-- BEGIN RECORDS SUPPLIED --

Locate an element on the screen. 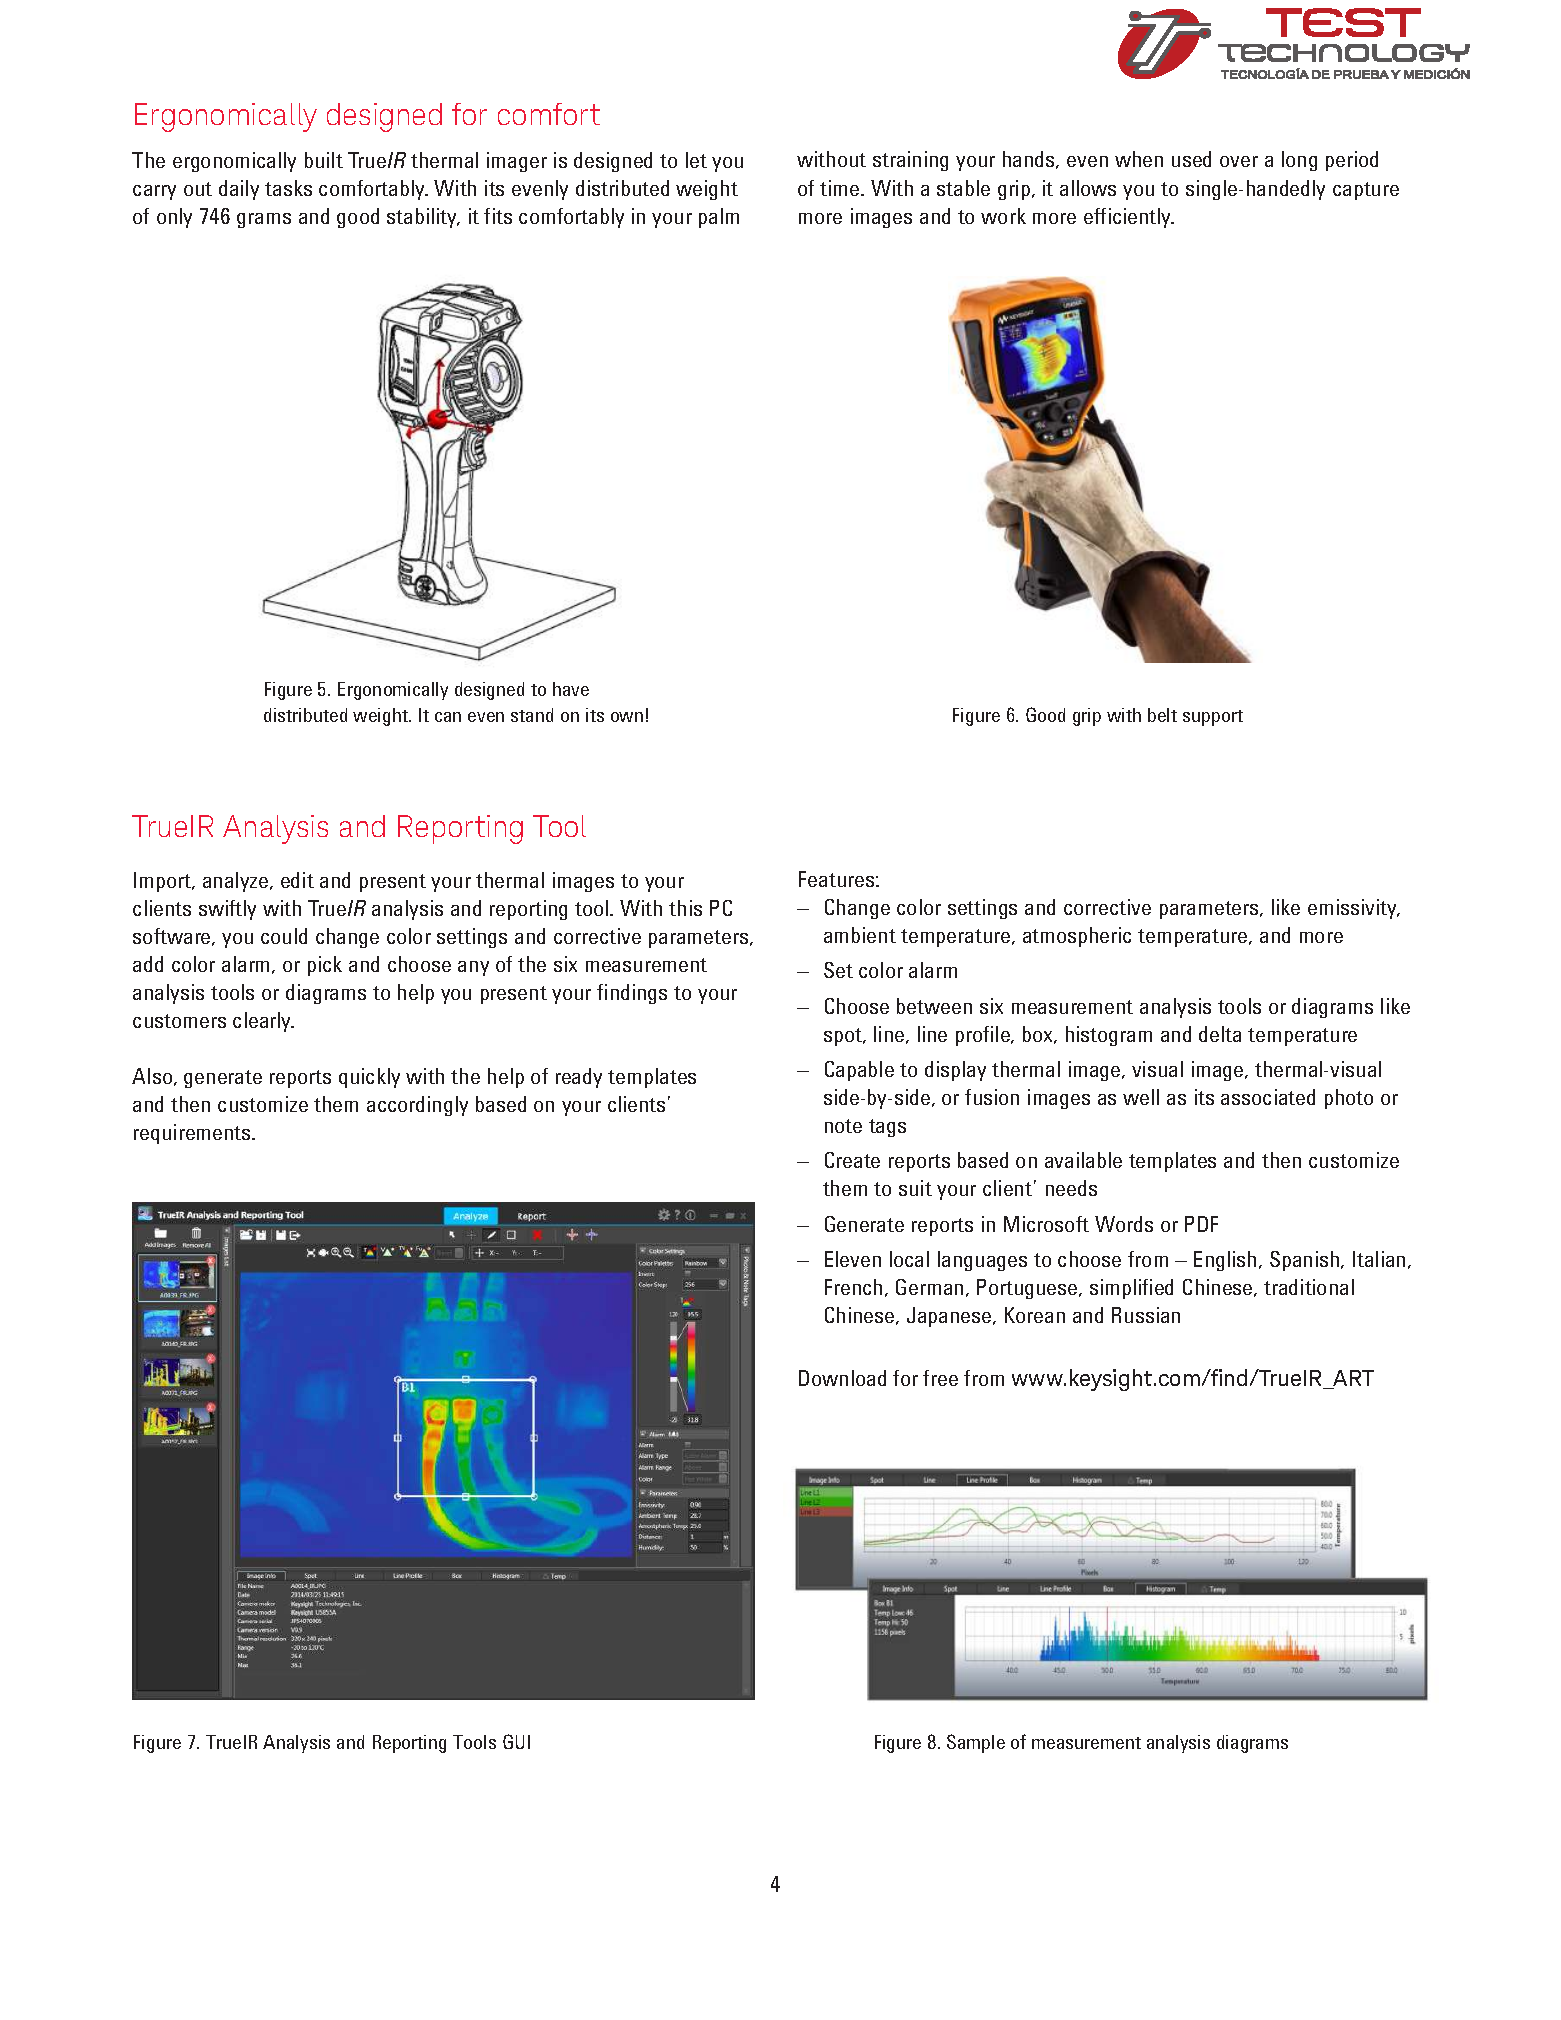 The height and width of the screenshot is (2020, 1561). tasks is located at coordinates (288, 188).
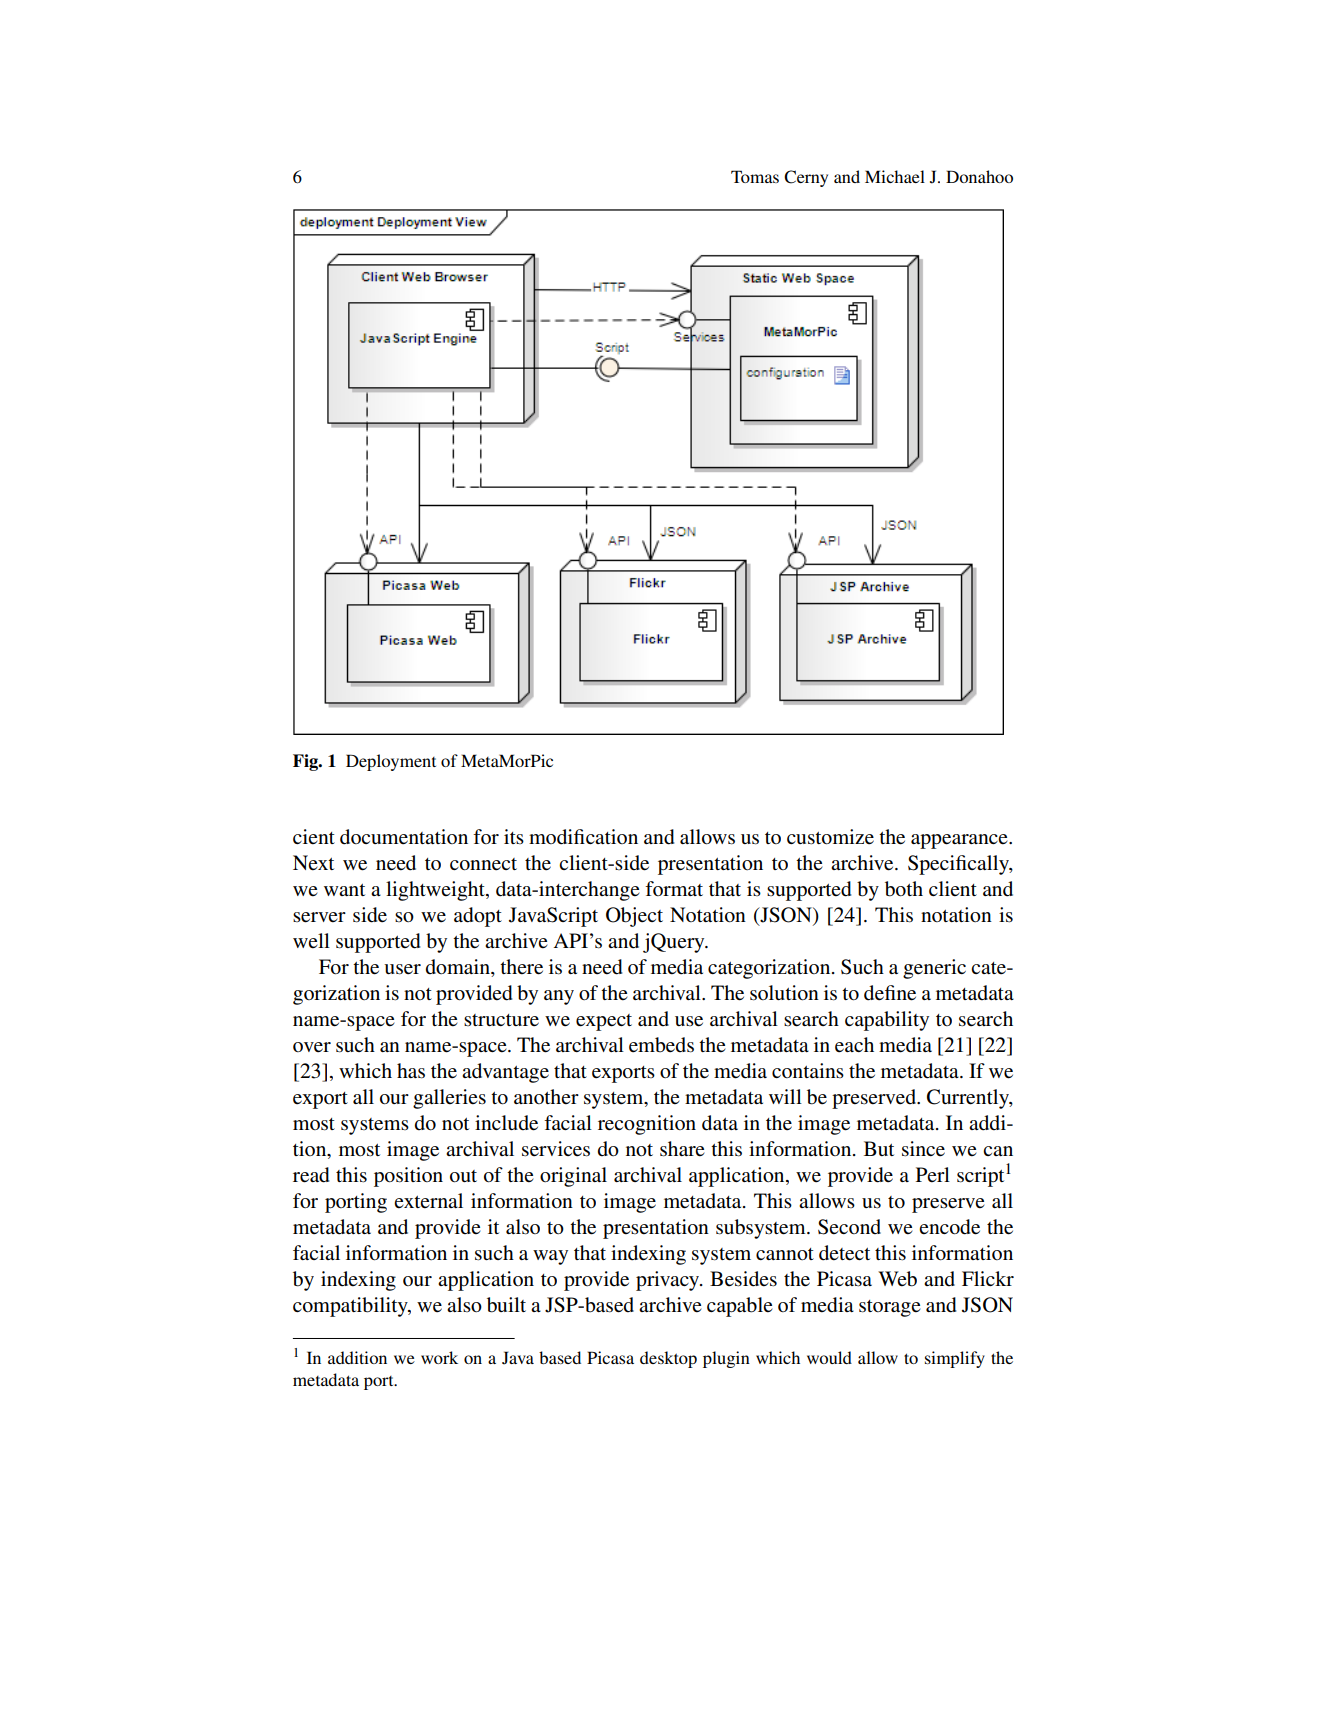 The height and width of the screenshot is (1722, 1330). Describe the element at coordinates (439, 1357) in the screenshot. I see `work` at that location.
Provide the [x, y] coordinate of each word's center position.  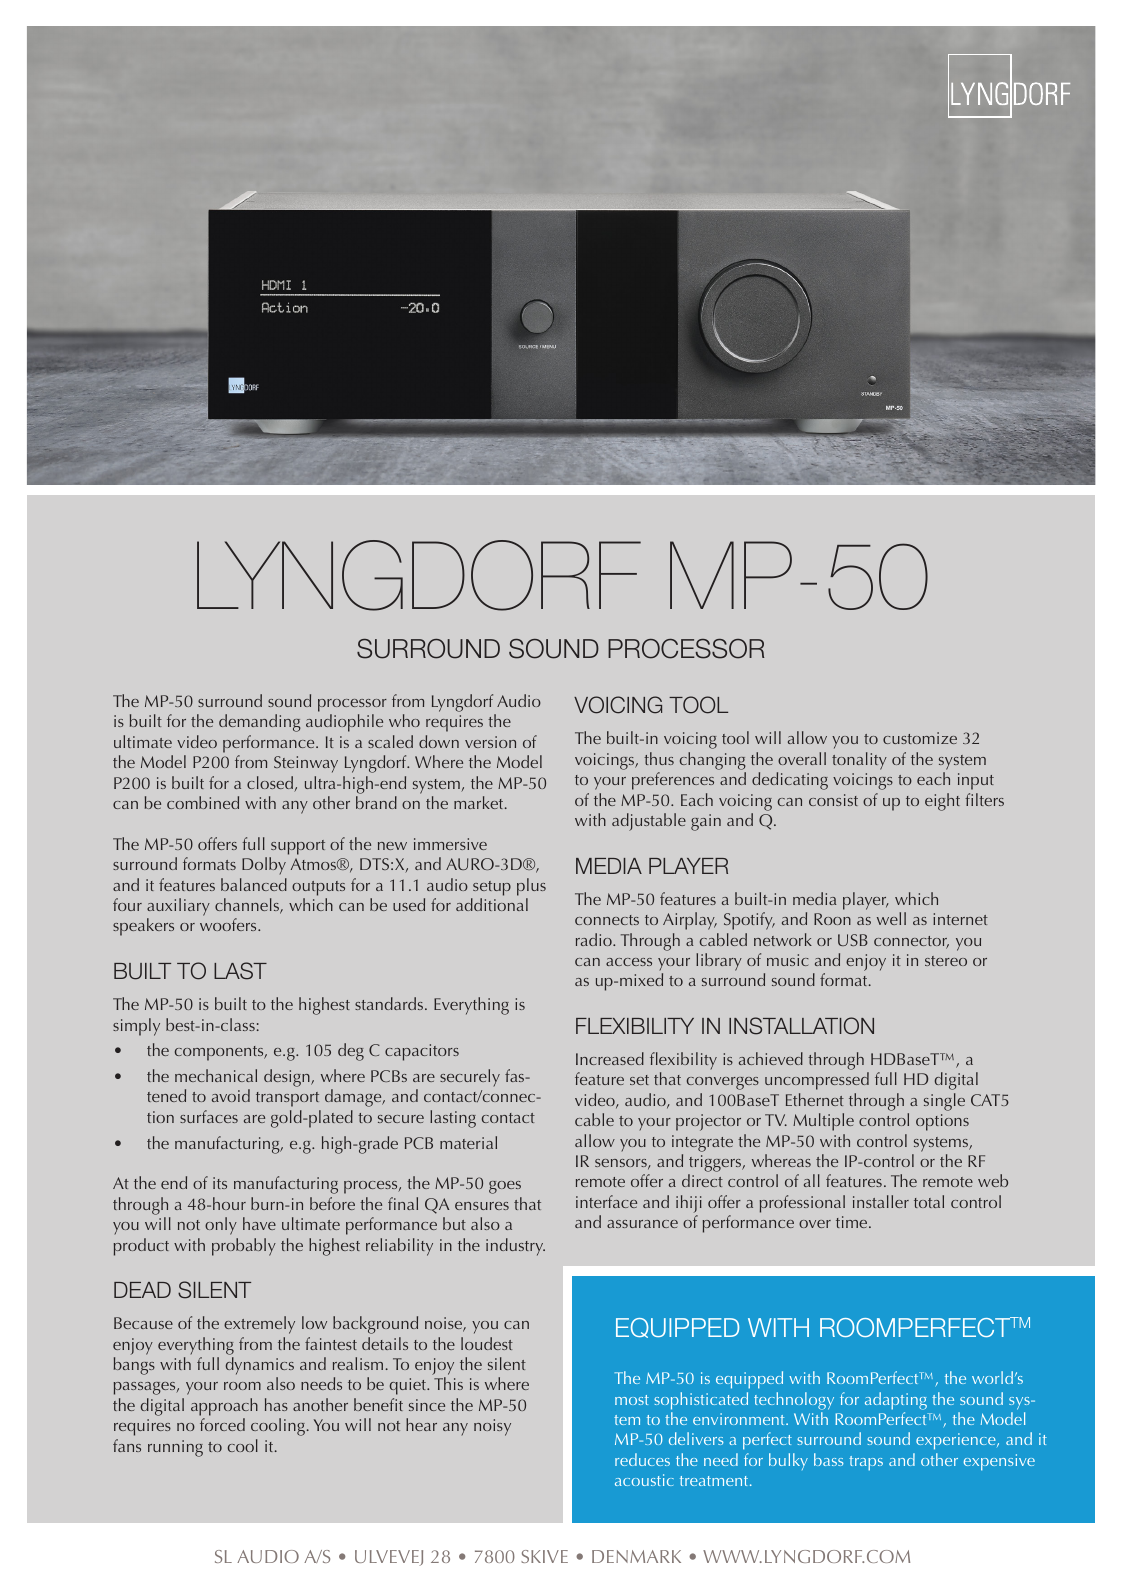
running [175, 1448]
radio [595, 939]
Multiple [823, 1122]
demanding [260, 723]
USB [853, 940]
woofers [229, 924]
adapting [896, 1401]
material [468, 1142]
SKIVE [544, 1556]
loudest [487, 1343]
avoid [231, 1095]
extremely [259, 1325]
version [490, 742]
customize [920, 738]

-- END RECORDS SUPPLIED --

» **WRITTEN EXERCISE**: Quote the data verbatim, starting with the line that contains "woofers [229, 924]" and going on through the final line of the data.

» **FINISHED ANSWER**:
woofers [229, 924]
adapting [896, 1401]
material [468, 1142]
SKIVE [544, 1556]
loudest [487, 1343]
avoid [231, 1095]
extremely [259, 1325]
version [490, 742]
customize [920, 738]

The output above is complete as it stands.